Since only part of the material below is wanted, output exactly the lines from the one with "６５Ｙ－２Ｌエンジンその２ (357, 129)" up to and including the one with "GT3サーキット前メンテ".
*** Source material ***
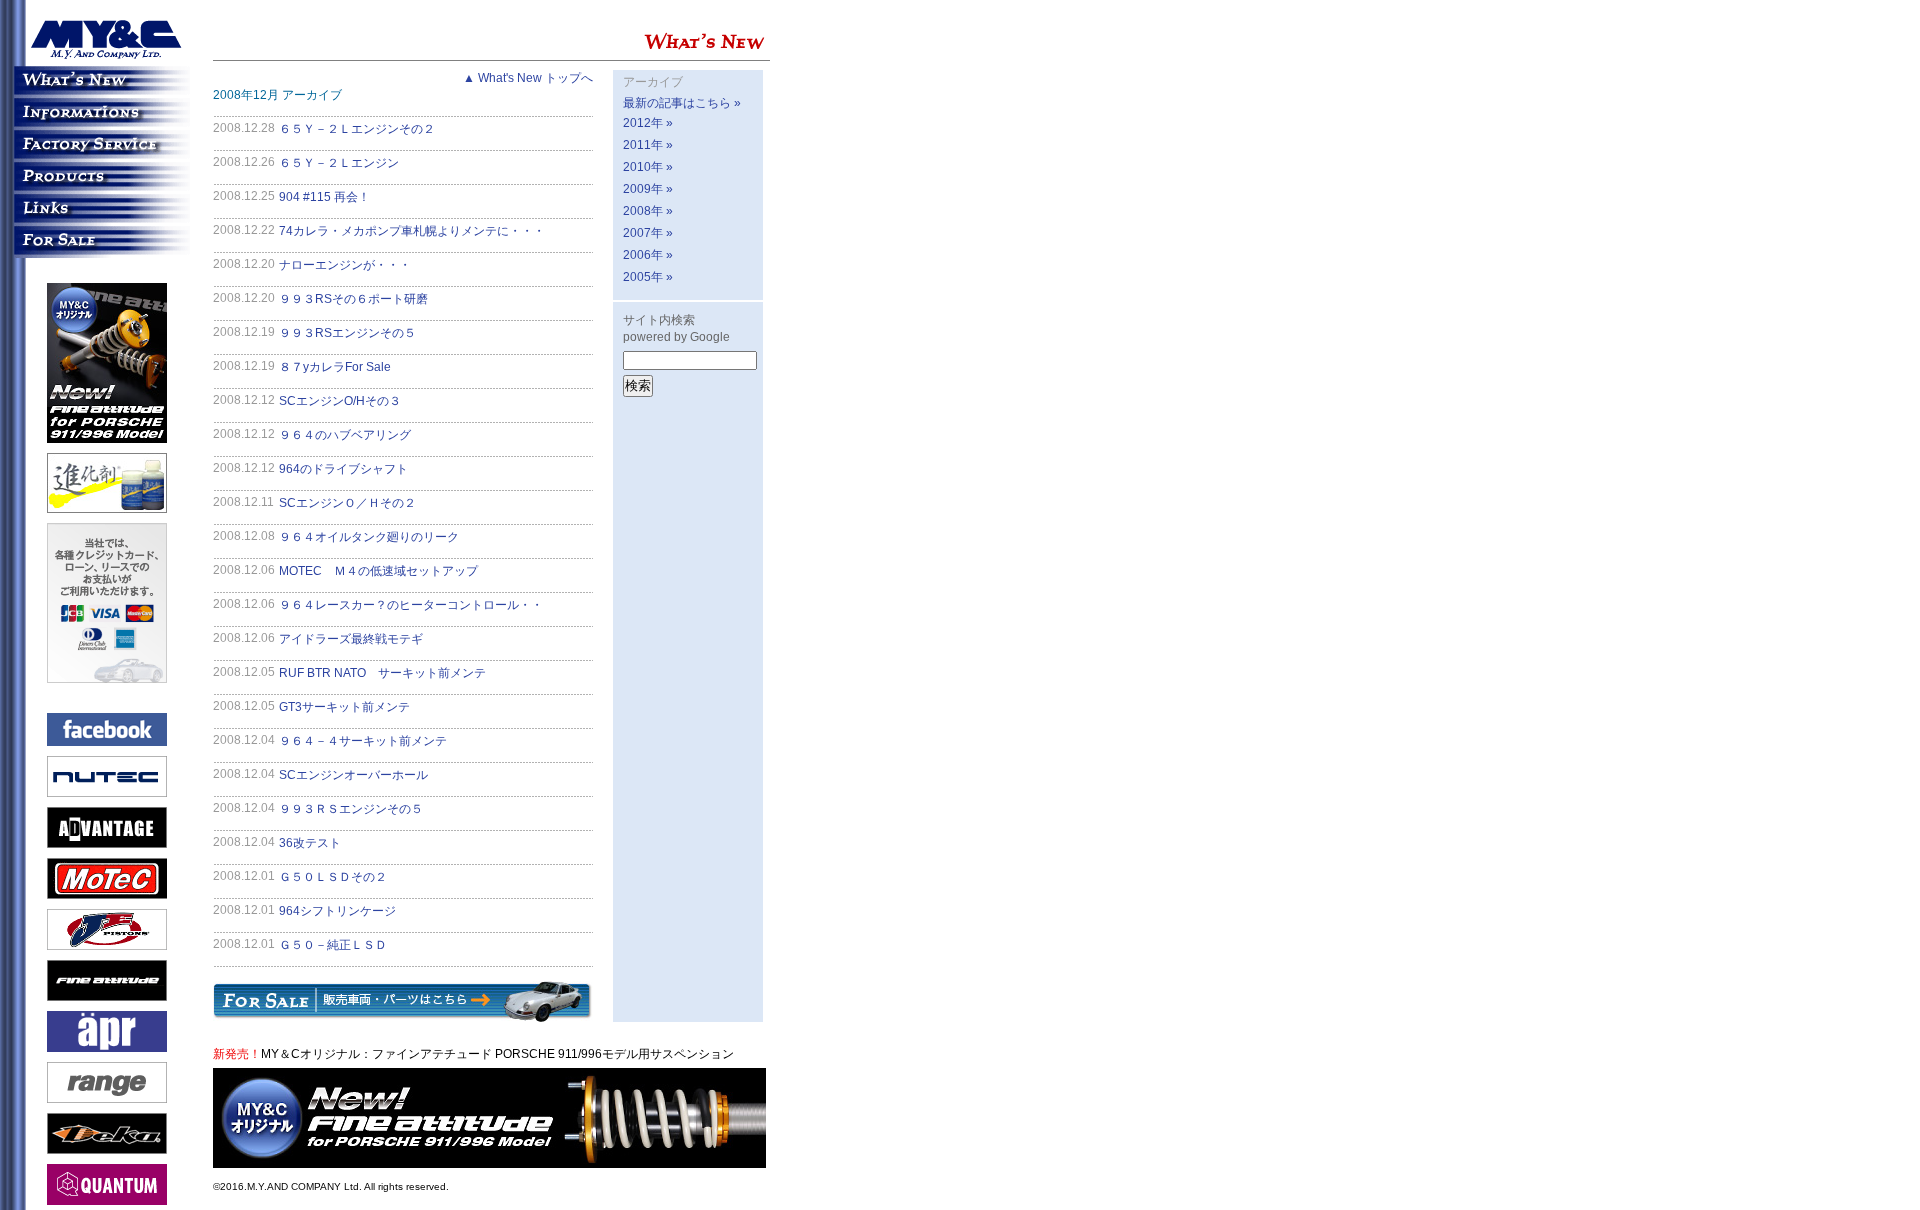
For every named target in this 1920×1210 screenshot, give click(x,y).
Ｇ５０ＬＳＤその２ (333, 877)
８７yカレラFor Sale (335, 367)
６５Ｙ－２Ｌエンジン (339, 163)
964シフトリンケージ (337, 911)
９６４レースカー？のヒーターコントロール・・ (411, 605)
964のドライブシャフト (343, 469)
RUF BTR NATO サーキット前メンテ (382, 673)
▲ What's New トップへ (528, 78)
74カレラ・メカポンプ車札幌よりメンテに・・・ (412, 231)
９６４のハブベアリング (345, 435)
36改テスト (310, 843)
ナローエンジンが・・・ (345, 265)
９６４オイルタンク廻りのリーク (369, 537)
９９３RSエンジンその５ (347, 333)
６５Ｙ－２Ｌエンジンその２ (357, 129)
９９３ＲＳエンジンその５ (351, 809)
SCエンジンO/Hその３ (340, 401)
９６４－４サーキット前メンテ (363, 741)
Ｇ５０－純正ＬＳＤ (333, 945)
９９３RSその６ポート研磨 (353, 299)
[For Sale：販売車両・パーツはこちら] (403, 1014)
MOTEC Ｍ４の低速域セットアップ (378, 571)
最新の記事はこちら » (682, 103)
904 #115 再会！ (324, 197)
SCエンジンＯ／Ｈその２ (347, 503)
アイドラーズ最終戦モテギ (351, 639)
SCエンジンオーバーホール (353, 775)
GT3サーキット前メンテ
*** End of Source material ***
*** Source material ***
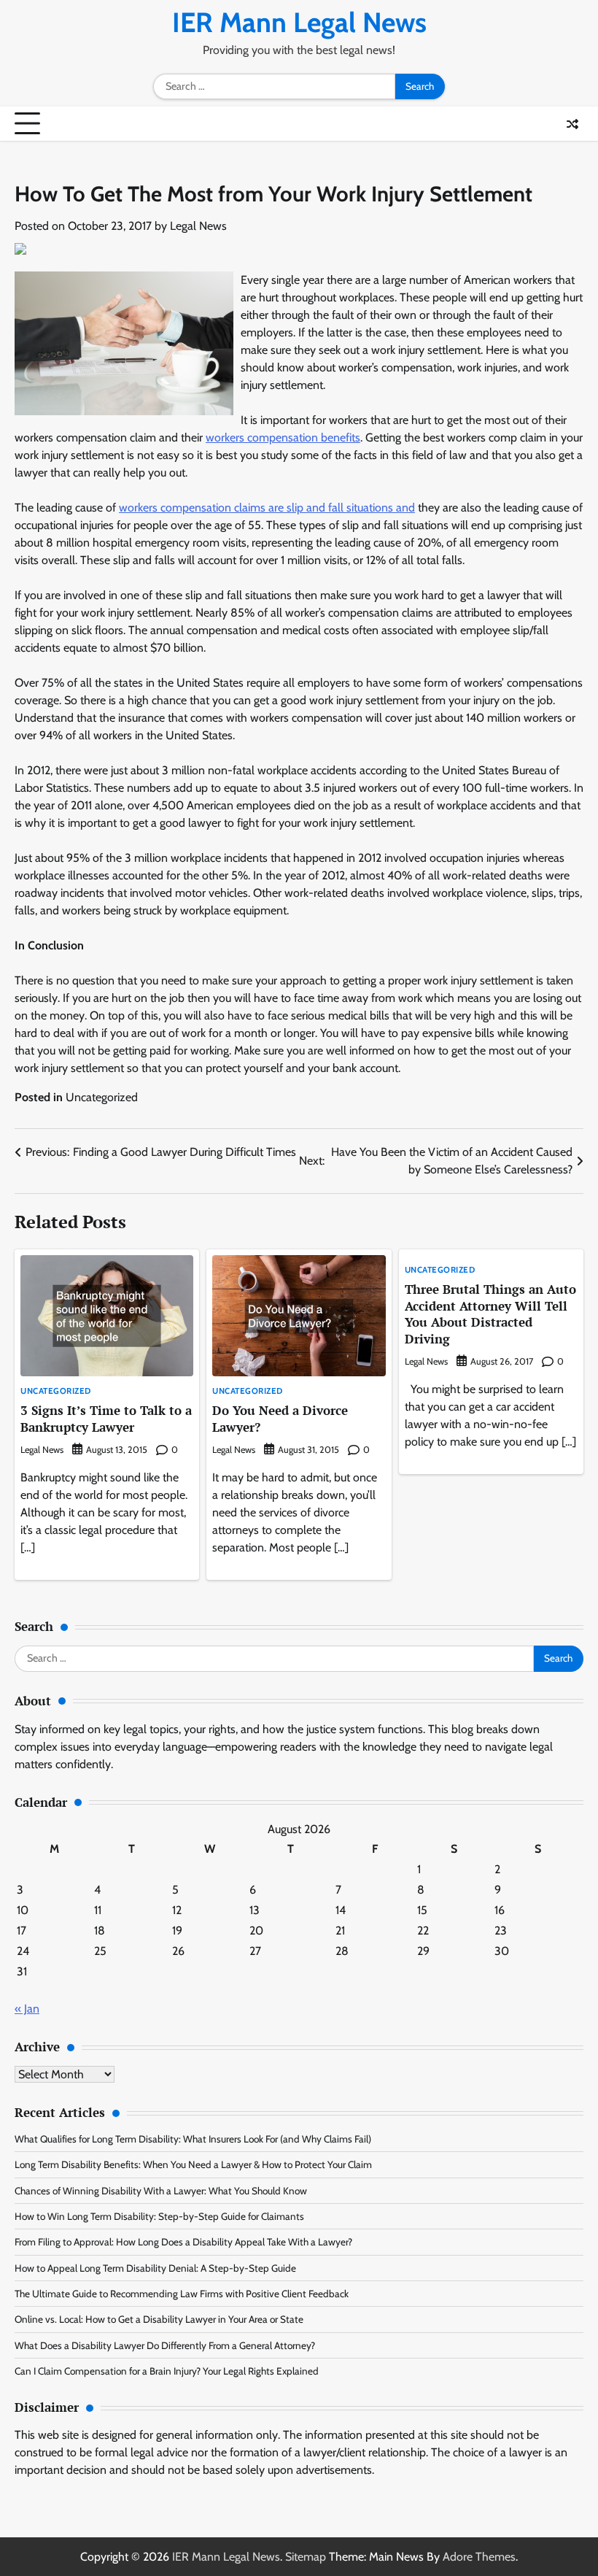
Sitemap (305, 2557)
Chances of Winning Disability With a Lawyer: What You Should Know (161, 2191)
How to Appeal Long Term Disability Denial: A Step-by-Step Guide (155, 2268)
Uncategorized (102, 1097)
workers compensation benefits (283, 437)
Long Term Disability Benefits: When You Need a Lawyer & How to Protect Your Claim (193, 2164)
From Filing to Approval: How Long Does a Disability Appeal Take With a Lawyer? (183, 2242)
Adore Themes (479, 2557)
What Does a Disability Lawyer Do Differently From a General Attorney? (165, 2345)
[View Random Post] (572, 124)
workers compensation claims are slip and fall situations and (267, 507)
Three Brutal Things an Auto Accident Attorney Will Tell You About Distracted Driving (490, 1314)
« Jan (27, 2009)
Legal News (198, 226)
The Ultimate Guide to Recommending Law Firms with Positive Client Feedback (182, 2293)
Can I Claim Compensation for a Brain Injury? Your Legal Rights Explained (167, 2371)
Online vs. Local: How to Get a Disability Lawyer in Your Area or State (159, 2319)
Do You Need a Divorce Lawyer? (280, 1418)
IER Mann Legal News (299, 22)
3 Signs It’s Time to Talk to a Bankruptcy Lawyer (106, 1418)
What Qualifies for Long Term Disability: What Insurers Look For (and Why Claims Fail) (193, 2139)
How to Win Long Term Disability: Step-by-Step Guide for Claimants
*** End of Source material ***
Output of the task
６５Ｙ－２Ｌエンジンその２ (357, 129)
９９３ＲＳエンジンその５ (351, 809)
SCエンジンO/Hその３ (340, 401)
９６４－４サーキット前メンテ (363, 741)
Ｇ５０－純正ＬＳＤ (333, 945)
９９３RSその６ポート研磨 (353, 299)
[For Sale：販売車両・パーツはこちら] (403, 1014)
MOTEC Ｍ４の低速域セットアップ (378, 571)
最新の記事はこちら » (682, 103)
904 #115 再会！ (324, 197)
SCエンジンＯ／Ｈその２ (347, 503)
アイドラーズ最終戦モテギ (351, 639)
SCエンジンオーバーホール (353, 775)
GT3サーキット前メンテ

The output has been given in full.